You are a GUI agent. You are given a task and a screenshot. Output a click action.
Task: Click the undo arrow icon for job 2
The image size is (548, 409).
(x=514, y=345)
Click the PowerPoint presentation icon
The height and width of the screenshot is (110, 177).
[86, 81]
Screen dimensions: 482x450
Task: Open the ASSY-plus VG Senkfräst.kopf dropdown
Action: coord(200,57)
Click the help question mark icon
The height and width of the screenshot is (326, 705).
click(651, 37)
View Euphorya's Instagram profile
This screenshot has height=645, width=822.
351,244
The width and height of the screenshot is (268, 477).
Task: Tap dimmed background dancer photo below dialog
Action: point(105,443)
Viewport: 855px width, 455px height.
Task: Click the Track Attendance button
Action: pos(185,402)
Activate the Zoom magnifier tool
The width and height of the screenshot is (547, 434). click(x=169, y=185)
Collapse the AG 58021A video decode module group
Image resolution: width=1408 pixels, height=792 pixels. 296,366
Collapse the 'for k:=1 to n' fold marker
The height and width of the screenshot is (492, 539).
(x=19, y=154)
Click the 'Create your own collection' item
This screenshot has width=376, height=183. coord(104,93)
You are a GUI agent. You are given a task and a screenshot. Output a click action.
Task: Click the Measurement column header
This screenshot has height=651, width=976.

------------------------------------------------------------------------

__PROBLEM STATEMENT__
Nothing but the lines from the one containing "Task: Click the Measurement column header" through the last line of the data above should be set down, word for word.

__RESPONSE TO THE EXERCISE__
Task: Click the Measurement column header
This screenshot has height=651, width=976.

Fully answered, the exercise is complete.